**REQUIRED ACTION:** All of the records must be repeated exactly.

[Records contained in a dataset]

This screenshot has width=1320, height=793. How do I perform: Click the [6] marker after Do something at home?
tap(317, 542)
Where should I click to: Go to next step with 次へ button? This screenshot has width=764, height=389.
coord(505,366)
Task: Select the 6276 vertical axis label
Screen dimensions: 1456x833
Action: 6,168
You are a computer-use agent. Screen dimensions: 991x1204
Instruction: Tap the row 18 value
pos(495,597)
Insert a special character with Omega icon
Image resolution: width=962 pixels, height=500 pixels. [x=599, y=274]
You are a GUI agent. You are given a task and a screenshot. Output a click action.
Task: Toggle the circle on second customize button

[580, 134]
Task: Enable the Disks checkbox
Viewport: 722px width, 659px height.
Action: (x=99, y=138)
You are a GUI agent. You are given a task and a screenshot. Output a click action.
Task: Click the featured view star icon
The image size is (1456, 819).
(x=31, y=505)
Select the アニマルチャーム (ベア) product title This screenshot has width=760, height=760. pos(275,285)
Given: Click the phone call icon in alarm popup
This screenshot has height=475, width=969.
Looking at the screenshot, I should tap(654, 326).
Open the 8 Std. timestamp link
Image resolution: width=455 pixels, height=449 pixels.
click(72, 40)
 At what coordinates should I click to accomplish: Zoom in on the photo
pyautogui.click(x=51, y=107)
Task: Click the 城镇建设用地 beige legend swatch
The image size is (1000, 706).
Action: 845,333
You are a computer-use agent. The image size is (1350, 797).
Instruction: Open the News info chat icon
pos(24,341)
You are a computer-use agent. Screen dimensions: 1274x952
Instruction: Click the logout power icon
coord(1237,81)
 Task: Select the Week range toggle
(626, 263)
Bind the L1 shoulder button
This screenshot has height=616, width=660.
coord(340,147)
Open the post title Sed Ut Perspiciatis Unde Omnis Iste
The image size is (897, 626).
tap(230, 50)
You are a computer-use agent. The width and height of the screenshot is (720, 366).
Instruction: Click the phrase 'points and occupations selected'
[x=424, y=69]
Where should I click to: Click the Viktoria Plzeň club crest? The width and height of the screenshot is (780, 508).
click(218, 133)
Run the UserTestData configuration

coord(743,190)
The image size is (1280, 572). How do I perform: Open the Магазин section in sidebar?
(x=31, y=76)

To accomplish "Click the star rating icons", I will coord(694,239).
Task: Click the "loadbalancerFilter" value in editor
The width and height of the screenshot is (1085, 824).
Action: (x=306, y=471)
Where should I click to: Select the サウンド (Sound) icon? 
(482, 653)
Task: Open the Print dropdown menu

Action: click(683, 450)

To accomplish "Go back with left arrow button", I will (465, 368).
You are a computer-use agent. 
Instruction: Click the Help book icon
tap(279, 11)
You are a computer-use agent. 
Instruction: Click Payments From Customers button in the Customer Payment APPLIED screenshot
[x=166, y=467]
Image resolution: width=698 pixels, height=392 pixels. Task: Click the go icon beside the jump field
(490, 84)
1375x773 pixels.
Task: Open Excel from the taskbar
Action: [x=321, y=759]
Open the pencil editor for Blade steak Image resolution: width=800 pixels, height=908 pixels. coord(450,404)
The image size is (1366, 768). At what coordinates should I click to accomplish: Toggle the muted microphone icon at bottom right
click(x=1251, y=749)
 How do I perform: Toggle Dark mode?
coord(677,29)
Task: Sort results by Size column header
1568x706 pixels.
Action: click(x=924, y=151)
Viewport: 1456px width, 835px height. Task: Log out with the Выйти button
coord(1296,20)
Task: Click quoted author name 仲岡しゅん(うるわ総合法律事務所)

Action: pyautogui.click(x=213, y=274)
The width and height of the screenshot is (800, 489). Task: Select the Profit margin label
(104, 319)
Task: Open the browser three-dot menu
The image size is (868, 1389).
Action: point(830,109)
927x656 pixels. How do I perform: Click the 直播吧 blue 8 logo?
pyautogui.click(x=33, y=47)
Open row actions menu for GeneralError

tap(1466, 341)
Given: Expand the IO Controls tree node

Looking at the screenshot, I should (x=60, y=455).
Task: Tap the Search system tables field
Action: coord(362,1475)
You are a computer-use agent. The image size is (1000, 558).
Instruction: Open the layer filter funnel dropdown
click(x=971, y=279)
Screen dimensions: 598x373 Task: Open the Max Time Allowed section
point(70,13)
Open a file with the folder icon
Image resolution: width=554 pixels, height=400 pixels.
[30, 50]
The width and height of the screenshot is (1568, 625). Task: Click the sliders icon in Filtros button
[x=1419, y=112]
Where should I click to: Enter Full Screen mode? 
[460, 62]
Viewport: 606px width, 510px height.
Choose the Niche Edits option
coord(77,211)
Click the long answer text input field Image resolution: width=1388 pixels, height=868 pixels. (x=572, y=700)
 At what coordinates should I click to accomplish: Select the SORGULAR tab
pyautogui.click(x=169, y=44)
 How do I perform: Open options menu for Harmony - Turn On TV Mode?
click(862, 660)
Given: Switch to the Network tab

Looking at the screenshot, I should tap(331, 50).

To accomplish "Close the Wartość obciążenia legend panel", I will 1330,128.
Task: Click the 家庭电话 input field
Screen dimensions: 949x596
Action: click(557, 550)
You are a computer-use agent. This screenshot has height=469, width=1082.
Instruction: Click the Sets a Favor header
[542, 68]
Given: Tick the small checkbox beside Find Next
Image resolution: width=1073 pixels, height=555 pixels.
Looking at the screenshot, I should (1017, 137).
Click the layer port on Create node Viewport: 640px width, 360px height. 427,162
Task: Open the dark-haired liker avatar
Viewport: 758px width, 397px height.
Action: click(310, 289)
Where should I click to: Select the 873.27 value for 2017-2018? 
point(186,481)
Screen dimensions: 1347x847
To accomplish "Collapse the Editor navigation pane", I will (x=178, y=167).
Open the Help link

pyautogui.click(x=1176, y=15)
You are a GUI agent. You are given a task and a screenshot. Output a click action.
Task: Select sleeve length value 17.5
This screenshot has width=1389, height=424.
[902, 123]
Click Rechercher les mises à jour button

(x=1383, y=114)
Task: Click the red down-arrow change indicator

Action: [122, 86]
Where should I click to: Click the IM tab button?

**SOLVED PROBLEM:**
This screenshot has width=1320, height=793. How do I perform: Click the [6] marker after Do something at home?
tap(317, 542)
Where should I click to: Go to next step with 次へ button? This screenshot has width=764, height=389.
coord(505,366)
Task: Select the 6276 vertical axis label
Screen dimensions: 1456x833
Action: 6,168
You are a computer-use agent. Screen dimensions: 991x1204
Instruction: Tap the row 18 value
pos(495,597)
Insert a special character with Omega icon
Image resolution: width=962 pixels, height=500 pixels. [x=599, y=274]
You are a GUI agent. You are given a task and a screenshot. Output a click action.
Task: Toggle the circle on second customize button

[580, 134]
Task: Enable the Disks checkbox
Viewport: 722px width, 659px height.
Action: (x=99, y=138)
You are a GUI agent. You are given a task and a screenshot. Output a click action.
Task: Click the featured view star icon
The image size is (1456, 819).
(x=31, y=505)
Select the アニマルチャーム (ベア) product title This screenshot has width=760, height=760. pos(275,285)
Given: Click the phone call icon in alarm popup
This screenshot has height=475, width=969.
Looking at the screenshot, I should tap(654, 326).
Open the 8 Std. timestamp link
Image resolution: width=455 pixels, height=449 pixels.
click(72, 40)
 At what coordinates should I click to accomplish: Zoom in on the photo
pyautogui.click(x=51, y=107)
Task: Click the 城镇建设用地 beige legend swatch
The image size is (1000, 706).
Action: 845,333
You are a computer-use agent. The image size is (1350, 797).
Instruction: Open the News info chat icon
pos(24,341)
You are a computer-use agent. Screen dimensions: 1274x952
Instruction: Click the logout power icon
coord(1237,81)
 Task: Select the Week range toggle
(626, 263)
Bind the L1 shoulder button
This screenshot has height=616, width=660.
coord(340,147)
Open the post title Sed Ut Perspiciatis Unde Omnis Iste
The image size is (897, 626).
tap(230, 50)
You are a computer-use agent. The width and height of the screenshot is (720, 366).
Instruction: Click the phrase 'points and occupations selected'
[x=424, y=69]
Where should I click to: Click the Viktoria Plzeň club crest? The width and height of the screenshot is (780, 508).
click(218, 133)
Run the UserTestData configuration

coord(743,190)
The image size is (1280, 572). How do I perform: Open the Магазин section in sidebar?
(x=31, y=76)

To accomplish "Click the star rating icons", I will coord(694,239).
Task: Click the "loadbalancerFilter" value in editor
The width and height of the screenshot is (1085, 824).
Action: (x=306, y=471)
Where should I click to: Select the サウンド (Sound) icon? 
(482, 653)
Task: Open the Print dropdown menu

Action: click(683, 450)

To accomplish "Go back with left arrow button", I will (465, 368).
You are a computer-use agent. 
Instruction: Click the Help book icon
tap(279, 11)
You are a computer-use agent. 
Instruction: Click Payments From Customers button in the Customer Payment APPLIED screenshot
[x=166, y=467]
Image resolution: width=698 pixels, height=392 pixels. Task: Click the go icon beside the jump field
(490, 84)
1375x773 pixels.
Task: Open Excel from the taskbar
Action: [x=321, y=759]
Open the pencil editor for Blade steak Image resolution: width=800 pixels, height=908 pixels. coord(450,404)
The image size is (1366, 768). At what coordinates should I click to accomplish: Toggle the muted microphone icon at bottom right
click(x=1251, y=749)
 How do I perform: Toggle Dark mode?
coord(677,29)
Task: Sort results by Size column header
1568x706 pixels.
Action: click(x=924, y=151)
Viewport: 1456px width, 835px height. Task: Log out with the Выйти button
coord(1296,20)
Task: Click quoted author name 仲岡しゅん(うるわ総合法律事務所)

Action: pyautogui.click(x=213, y=274)
The width and height of the screenshot is (800, 489). Task: Select the Profit margin label
(104, 319)
Task: Open the browser three-dot menu
The image size is (868, 1389).
Action: point(830,109)
927x656 pixels. How do I perform: Click the 直播吧 blue 8 logo?
pyautogui.click(x=33, y=47)
Open row actions menu for GeneralError

tap(1466, 341)
Given: Expand the IO Controls tree node

Looking at the screenshot, I should (x=60, y=455).
Task: Tap the Search system tables field
Action: coord(362,1475)
You are a computer-use agent. The image size is (1000, 558).
Instruction: Open the layer filter funnel dropdown
click(x=971, y=279)
Screen dimensions: 598x373 Task: Open the Max Time Allowed section
point(70,13)
Open a file with the folder icon
Image resolution: width=554 pixels, height=400 pixels.
[30, 50]
The width and height of the screenshot is (1568, 625). Task: Click the sliders icon in Filtros button
[x=1419, y=112]
Where should I click to: Enter Full Screen mode? 
[460, 62]
Viewport: 606px width, 510px height.
Choose the Niche Edits option
coord(77,211)
Click the long answer text input field Image resolution: width=1388 pixels, height=868 pixels. (x=572, y=700)
 At what coordinates should I click to accomplish: Select the SORGULAR tab
pyautogui.click(x=169, y=44)
 How do I perform: Open options menu for Harmony - Turn On TV Mode?
click(862, 660)
Given: Switch to the Network tab

Looking at the screenshot, I should tap(331, 50).

To accomplish "Close the Wartość obciążenia legend panel", I will 1330,128.
Task: Click the 家庭电话 input field
Screen dimensions: 949x596
Action: click(557, 550)
You are a computer-use agent. This screenshot has height=469, width=1082.
Instruction: Click the Sets a Favor header
[542, 68]
Given: Tick the small checkbox beside Find Next
Image resolution: width=1073 pixels, height=555 pixels.
Looking at the screenshot, I should (1017, 137).
Click the layer port on Create node Viewport: 640px width, 360px height. 427,162
Task: Open the dark-haired liker avatar
Viewport: 758px width, 397px height.
Action: click(310, 289)
Where should I click to: Select the 873.27 value for 2017-2018? 
point(186,481)
Screen dimensions: 1347x847
To accomplish "Collapse the Editor navigation pane", I will (x=178, y=167).
Open the Help link

pyautogui.click(x=1176, y=15)
You are a GUI agent. You are given a task and a screenshot. Output a click action.
Task: Select sleeve length value 17.5
This screenshot has width=1389, height=424.
[902, 123]
Click Rechercher les mises à jour button

(x=1383, y=114)
Task: Click the red down-arrow change indicator

Action: [122, 86]
Where should I click to: Click the IM tab button?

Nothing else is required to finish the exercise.